* [Problem description]: Render the data from the line containing "0, 685, 25)" up to and including the line containing "767, 1390, 779)" as a two-column CSV with the columns "request" and "answer", one row per item. Put each field in quotation marks and replace any line breaks with spaces.
□ □ □ □
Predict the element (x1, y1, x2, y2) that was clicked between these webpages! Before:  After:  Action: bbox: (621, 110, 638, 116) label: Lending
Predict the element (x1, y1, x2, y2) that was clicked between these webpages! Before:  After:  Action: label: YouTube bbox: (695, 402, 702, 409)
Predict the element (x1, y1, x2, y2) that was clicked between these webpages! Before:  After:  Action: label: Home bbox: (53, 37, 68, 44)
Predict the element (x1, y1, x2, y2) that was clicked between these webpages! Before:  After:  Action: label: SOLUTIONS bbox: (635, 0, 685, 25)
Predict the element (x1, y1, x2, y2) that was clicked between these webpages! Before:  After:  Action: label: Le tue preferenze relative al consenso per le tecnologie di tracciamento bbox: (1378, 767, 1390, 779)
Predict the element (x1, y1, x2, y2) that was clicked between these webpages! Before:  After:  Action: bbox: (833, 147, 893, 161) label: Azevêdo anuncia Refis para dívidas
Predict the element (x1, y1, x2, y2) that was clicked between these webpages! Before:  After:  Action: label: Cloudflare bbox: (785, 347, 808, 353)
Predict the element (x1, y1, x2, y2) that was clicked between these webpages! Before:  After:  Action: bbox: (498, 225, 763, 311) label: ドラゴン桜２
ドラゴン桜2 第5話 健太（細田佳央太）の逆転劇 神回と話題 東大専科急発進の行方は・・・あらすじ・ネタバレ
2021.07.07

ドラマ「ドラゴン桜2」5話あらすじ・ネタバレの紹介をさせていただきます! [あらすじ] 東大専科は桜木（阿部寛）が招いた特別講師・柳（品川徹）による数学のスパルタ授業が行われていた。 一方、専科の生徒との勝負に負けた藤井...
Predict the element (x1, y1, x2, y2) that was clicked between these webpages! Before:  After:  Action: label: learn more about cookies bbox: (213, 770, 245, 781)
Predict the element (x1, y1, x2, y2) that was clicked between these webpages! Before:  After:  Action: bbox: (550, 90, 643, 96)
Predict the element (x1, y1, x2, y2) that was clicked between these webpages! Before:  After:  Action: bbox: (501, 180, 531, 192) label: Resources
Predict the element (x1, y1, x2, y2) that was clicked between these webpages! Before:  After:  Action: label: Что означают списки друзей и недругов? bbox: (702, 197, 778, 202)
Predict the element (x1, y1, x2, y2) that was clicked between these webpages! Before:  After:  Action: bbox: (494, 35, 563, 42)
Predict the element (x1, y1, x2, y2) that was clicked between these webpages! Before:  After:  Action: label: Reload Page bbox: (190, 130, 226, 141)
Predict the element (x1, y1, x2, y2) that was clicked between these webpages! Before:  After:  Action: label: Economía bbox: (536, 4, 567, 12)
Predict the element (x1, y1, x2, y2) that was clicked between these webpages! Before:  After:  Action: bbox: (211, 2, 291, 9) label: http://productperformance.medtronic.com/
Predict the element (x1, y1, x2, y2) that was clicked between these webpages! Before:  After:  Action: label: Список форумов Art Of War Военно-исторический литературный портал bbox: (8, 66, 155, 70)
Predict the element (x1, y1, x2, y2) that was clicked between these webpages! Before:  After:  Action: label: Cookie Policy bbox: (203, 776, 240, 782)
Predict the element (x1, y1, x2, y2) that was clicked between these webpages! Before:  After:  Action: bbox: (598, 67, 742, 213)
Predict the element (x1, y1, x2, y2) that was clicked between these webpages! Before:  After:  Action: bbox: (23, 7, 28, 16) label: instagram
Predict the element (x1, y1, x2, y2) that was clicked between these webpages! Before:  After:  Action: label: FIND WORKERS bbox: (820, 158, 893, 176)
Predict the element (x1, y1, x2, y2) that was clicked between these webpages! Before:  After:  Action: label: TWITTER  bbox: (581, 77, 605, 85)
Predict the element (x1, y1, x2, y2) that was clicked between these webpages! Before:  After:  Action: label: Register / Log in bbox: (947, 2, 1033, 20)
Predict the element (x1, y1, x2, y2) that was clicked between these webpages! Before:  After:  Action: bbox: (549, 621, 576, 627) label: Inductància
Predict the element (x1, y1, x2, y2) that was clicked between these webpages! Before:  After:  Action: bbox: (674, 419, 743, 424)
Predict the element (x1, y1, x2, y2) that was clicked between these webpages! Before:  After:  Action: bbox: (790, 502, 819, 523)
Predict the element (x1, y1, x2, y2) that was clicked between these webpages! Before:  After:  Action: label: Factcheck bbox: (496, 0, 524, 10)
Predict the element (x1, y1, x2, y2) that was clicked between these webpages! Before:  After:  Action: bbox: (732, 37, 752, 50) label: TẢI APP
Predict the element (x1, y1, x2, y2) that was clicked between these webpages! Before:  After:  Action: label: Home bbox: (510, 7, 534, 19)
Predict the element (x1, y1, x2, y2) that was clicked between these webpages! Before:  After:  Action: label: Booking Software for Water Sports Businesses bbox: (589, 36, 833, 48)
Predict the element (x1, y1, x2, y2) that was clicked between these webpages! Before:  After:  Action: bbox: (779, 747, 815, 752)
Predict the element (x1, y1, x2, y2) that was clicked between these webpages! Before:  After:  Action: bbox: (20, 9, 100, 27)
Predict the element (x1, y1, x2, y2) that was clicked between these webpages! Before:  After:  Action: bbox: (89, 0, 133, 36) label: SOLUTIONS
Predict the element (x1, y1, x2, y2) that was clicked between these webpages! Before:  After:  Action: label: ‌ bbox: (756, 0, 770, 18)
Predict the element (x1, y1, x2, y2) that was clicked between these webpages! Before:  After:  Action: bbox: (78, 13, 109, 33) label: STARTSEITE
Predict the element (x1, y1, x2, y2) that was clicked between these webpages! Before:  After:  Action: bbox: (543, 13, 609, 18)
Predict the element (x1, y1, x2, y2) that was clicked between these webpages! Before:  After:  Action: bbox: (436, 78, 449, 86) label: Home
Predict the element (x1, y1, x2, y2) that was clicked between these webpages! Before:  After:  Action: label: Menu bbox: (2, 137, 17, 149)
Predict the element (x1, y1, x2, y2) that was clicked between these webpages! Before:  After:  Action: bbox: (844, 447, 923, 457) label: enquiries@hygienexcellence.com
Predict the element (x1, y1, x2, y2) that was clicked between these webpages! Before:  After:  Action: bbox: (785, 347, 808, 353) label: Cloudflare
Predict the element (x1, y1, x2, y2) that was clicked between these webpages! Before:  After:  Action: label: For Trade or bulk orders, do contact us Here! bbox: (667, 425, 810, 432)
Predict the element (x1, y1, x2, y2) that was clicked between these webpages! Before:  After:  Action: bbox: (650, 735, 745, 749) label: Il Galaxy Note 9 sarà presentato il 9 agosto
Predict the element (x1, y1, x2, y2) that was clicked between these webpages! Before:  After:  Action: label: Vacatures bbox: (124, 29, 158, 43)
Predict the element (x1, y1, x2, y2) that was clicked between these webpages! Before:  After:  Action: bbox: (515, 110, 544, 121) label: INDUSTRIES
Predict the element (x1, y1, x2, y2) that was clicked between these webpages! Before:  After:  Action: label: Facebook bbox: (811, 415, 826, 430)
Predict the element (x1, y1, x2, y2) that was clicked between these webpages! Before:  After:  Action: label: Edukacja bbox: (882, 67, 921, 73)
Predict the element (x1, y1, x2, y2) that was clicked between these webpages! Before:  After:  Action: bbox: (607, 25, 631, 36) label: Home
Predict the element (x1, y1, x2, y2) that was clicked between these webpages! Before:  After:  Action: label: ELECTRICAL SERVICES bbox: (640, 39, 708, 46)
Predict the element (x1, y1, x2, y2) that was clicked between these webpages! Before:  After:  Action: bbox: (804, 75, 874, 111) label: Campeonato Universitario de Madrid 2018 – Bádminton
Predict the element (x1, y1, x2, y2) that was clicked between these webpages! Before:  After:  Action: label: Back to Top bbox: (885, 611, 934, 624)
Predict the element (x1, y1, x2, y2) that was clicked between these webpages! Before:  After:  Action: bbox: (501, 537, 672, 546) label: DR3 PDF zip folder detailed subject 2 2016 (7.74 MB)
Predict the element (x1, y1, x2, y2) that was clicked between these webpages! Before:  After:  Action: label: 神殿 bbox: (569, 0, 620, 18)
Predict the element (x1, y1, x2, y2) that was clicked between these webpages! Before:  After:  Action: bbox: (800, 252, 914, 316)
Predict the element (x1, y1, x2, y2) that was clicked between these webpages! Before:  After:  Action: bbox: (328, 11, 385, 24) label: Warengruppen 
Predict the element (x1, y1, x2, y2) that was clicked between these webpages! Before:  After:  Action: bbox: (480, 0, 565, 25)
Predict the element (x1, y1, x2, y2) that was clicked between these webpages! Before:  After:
□ □ □ □
* [Completed exercise]:
request,answer
"Predict the element (x1, y1, x2, y2) that was clicked between these webpages! Before:  After:","Action: label: SOLUTIONS bbox: (635, 0, 685, 25)"
"Predict the element (x1, y1, x2, y2) that was clicked between these webpages! Before:  After:","Action: label: Le tue preferenze relative al consenso per le tecnologie di tracciamento bbox: (1378, 767, 1390, 779)"